Task:
Output exactly the lines from the one containing "Task: Open 聯絡我們" to the last line of the material, inclusive, and nothing more.

Material provided:
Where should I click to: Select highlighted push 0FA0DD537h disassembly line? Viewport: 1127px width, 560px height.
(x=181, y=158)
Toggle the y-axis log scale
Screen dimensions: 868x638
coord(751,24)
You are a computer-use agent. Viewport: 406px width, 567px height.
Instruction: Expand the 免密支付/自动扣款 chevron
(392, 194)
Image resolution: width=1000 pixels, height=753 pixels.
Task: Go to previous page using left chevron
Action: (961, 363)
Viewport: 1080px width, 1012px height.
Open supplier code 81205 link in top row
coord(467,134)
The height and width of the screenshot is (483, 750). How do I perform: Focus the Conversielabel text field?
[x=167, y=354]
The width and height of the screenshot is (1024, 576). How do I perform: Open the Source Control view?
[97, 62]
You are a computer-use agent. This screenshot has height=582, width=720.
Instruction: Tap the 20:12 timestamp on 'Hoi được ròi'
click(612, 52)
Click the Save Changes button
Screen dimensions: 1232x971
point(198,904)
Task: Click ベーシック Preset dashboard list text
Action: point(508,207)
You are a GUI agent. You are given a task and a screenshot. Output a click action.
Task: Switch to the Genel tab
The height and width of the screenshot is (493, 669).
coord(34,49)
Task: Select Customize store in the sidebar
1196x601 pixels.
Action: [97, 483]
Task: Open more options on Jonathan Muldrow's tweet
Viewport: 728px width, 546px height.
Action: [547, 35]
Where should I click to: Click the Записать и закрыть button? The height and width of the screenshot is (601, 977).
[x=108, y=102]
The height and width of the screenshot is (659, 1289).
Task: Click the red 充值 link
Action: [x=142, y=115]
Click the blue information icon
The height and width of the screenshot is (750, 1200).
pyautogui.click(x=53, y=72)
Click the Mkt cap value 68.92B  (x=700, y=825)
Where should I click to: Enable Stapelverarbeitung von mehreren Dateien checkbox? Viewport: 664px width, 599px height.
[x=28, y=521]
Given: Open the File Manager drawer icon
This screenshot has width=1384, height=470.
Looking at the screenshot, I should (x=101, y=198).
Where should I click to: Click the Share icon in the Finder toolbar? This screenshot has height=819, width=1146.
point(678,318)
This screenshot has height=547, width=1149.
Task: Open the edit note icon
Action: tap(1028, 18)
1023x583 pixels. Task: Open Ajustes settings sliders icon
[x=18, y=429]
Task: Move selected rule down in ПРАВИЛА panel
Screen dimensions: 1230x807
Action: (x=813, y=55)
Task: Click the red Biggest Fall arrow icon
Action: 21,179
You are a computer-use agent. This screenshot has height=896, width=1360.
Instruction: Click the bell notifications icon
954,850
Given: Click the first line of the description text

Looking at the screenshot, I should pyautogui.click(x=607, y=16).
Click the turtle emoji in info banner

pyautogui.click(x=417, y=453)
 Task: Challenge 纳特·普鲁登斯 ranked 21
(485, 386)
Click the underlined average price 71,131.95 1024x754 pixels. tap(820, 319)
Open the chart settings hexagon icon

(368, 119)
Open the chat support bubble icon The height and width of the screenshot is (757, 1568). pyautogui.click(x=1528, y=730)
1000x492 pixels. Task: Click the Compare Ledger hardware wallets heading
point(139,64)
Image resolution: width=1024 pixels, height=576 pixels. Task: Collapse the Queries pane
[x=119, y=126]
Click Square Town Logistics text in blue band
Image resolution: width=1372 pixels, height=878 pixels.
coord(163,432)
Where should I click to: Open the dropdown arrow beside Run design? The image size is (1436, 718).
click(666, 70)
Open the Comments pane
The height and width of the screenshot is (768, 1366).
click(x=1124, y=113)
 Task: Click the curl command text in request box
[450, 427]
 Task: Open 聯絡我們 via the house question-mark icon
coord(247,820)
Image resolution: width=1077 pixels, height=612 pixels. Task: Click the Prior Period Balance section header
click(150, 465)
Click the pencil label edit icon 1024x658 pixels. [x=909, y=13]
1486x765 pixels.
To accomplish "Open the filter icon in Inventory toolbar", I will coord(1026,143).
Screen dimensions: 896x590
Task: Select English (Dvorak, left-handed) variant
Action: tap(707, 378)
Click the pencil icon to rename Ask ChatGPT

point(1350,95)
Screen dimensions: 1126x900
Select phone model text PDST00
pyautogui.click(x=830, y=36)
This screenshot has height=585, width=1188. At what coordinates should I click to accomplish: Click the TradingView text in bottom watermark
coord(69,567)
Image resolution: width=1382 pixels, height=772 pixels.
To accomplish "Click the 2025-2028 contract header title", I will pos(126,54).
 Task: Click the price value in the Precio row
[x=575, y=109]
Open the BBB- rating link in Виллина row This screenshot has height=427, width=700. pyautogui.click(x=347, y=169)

Output of the task:
 Task: Open 聯絡我們 via the house question-mark icon
coord(247,820)
Image resolution: width=1077 pixels, height=612 pixels. Task: Click the Prior Period Balance section header
click(150, 465)
Click the pencil label edit icon 1024x658 pixels. [x=909, y=13]
1486x765 pixels.
To accomplish "Open the filter icon in Inventory toolbar", I will coord(1026,143).
Screen dimensions: 896x590
Task: Select English (Dvorak, left-handed) variant
Action: tap(707, 378)
Click the pencil icon to rename Ask ChatGPT

point(1350,95)
Screen dimensions: 1126x900
Select phone model text PDST00
pyautogui.click(x=830, y=36)
This screenshot has height=585, width=1188. At what coordinates should I click to accomplish: Click the TradingView text in bottom watermark
coord(69,567)
Image resolution: width=1382 pixels, height=772 pixels.
To accomplish "Click the 2025-2028 contract header title", I will pos(126,54).
 Task: Click the price value in the Precio row
[x=575, y=109]
Open the BBB- rating link in Виллина row This screenshot has height=427, width=700. pyautogui.click(x=347, y=169)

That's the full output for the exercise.